[What to do]
Each record must be printed again exactly as given.

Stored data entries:
== Segment start ==
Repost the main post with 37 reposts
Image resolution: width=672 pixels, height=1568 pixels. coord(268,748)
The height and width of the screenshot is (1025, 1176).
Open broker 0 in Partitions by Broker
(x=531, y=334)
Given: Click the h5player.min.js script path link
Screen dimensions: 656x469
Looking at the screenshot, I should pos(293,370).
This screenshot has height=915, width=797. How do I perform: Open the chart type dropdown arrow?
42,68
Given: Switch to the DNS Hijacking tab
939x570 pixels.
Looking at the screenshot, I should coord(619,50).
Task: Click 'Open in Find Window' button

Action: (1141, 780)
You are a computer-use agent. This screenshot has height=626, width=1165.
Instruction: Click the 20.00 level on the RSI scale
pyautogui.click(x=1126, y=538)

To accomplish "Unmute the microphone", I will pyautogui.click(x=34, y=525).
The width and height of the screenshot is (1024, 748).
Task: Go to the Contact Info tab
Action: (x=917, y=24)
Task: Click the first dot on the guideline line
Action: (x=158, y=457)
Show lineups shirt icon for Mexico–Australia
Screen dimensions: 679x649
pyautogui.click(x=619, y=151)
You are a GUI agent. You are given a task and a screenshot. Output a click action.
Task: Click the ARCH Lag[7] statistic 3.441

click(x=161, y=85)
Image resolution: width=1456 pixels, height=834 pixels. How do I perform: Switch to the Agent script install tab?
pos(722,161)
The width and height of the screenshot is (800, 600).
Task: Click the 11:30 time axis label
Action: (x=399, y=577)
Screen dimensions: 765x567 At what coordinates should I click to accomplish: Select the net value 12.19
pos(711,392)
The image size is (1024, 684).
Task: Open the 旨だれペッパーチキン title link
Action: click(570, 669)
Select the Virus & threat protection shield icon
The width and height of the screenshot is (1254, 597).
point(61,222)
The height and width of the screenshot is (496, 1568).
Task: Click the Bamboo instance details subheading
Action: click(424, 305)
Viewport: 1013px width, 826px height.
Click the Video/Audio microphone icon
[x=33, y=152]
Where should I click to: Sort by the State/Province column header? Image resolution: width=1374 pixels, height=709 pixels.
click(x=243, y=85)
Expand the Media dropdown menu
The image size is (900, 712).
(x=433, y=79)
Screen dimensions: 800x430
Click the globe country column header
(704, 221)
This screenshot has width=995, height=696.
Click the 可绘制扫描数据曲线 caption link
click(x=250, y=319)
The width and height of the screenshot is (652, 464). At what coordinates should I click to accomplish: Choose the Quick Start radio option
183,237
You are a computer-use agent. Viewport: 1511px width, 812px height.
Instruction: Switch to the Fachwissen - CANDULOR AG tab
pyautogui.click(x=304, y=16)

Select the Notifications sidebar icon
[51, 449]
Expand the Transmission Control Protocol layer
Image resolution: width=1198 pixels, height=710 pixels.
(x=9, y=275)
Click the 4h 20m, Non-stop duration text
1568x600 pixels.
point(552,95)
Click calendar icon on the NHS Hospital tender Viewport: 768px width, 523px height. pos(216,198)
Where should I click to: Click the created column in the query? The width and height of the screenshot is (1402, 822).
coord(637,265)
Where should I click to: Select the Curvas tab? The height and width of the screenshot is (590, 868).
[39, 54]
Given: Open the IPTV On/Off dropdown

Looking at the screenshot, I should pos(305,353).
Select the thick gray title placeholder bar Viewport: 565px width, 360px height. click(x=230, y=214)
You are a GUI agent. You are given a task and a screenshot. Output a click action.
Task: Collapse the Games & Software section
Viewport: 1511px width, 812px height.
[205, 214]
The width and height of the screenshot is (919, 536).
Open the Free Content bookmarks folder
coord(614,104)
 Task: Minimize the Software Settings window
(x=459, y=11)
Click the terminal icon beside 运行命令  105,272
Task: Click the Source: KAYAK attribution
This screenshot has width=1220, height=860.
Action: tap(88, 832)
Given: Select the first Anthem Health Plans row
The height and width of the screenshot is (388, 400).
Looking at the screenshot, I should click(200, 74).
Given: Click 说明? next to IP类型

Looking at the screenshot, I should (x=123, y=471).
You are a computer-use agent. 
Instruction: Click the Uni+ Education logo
== Segment end ==
[Answer section]
Repost the main post with 37 reposts
Image resolution: width=672 pixels, height=1568 pixels. coord(268,748)
The height and width of the screenshot is (1025, 1176).
Open broker 0 in Partitions by Broker
(x=531, y=334)
Given: Click the h5player.min.js script path link
Screen dimensions: 656x469
Looking at the screenshot, I should pos(293,370).
This screenshot has height=915, width=797. How do I perform: Open the chart type dropdown arrow?
42,68
Given: Switch to the DNS Hijacking tab
939x570 pixels.
Looking at the screenshot, I should coord(619,50).
Task: Click 'Open in Find Window' button

Action: (1141, 780)
You are a computer-use agent. This screenshot has height=626, width=1165.
Instruction: Click the 20.00 level on the RSI scale
pyautogui.click(x=1126, y=538)

To accomplish "Unmute the microphone", I will pyautogui.click(x=34, y=525).
The width and height of the screenshot is (1024, 748).
Task: Go to the Contact Info tab
Action: (x=917, y=24)
Task: Click the first dot on the guideline line
Action: (x=158, y=457)
Show lineups shirt icon for Mexico–Australia
Screen dimensions: 679x649
pyautogui.click(x=619, y=151)
You are a GUI agent. You are given a task and a screenshot. Output a click action.
Task: Click the ARCH Lag[7] statistic 3.441

click(x=161, y=85)
Image resolution: width=1456 pixels, height=834 pixels. How do I perform: Switch to the Agent script install tab?
pos(722,161)
The width and height of the screenshot is (800, 600).
Task: Click the 11:30 time axis label
Action: (x=399, y=577)
Screen dimensions: 765x567 At what coordinates should I click to accomplish: Select the net value 12.19
pos(711,392)
The image size is (1024, 684).
Task: Open the 旨だれペッパーチキン title link
Action: click(570, 669)
Select the Virus & threat protection shield icon
The width and height of the screenshot is (1254, 597).
point(61,222)
The height and width of the screenshot is (496, 1568).
Task: Click the Bamboo instance details subheading
Action: click(424, 305)
Viewport: 1013px width, 826px height.
Click the Video/Audio microphone icon
[x=33, y=152]
Where should I click to: Sort by the State/Province column header? Image resolution: width=1374 pixels, height=709 pixels.
click(x=243, y=85)
Expand the Media dropdown menu
The image size is (900, 712).
(x=433, y=79)
Screen dimensions: 800x430
Click the globe country column header
(704, 221)
This screenshot has width=995, height=696.
Click the 可绘制扫描数据曲线 caption link
click(x=250, y=319)
The width and height of the screenshot is (652, 464). At what coordinates should I click to accomplish: Choose the Quick Start radio option
183,237
You are a computer-use agent. Viewport: 1511px width, 812px height.
Instruction: Switch to the Fachwissen - CANDULOR AG tab
pyautogui.click(x=304, y=16)

Select the Notifications sidebar icon
[51, 449]
Expand the Transmission Control Protocol layer
Image resolution: width=1198 pixels, height=710 pixels.
(x=9, y=275)
Click the 4h 20m, Non-stop duration text
1568x600 pixels.
point(552,95)
Click calendar icon on the NHS Hospital tender Viewport: 768px width, 523px height. pos(216,198)
Where should I click to: Click the created column in the query? The width and height of the screenshot is (1402, 822).
coord(637,265)
Where should I click to: Select the Curvas tab? The height and width of the screenshot is (590, 868).
[39, 54]
Given: Open the IPTV On/Off dropdown

Looking at the screenshot, I should pos(305,353).
Select the thick gray title placeholder bar Viewport: 565px width, 360px height. click(x=230, y=214)
You are a GUI agent. You are given a task and a screenshot. Output a click action.
Task: Collapse the Games & Software section
Viewport: 1511px width, 812px height.
[205, 214]
The width and height of the screenshot is (919, 536).
Open the Free Content bookmarks folder
coord(614,104)
 Task: Minimize the Software Settings window
(x=459, y=11)
Click the terminal icon beside 运行命令  105,272
Task: Click the Source: KAYAK attribution
This screenshot has width=1220, height=860.
Action: tap(88, 832)
Given: Select the first Anthem Health Plans row
The height and width of the screenshot is (388, 400).
Looking at the screenshot, I should click(200, 74).
Given: Click 说明? next to IP类型

Looking at the screenshot, I should (x=123, y=471).
You are a computer-use agent. 
Instruction: Click the Uni+ Education logo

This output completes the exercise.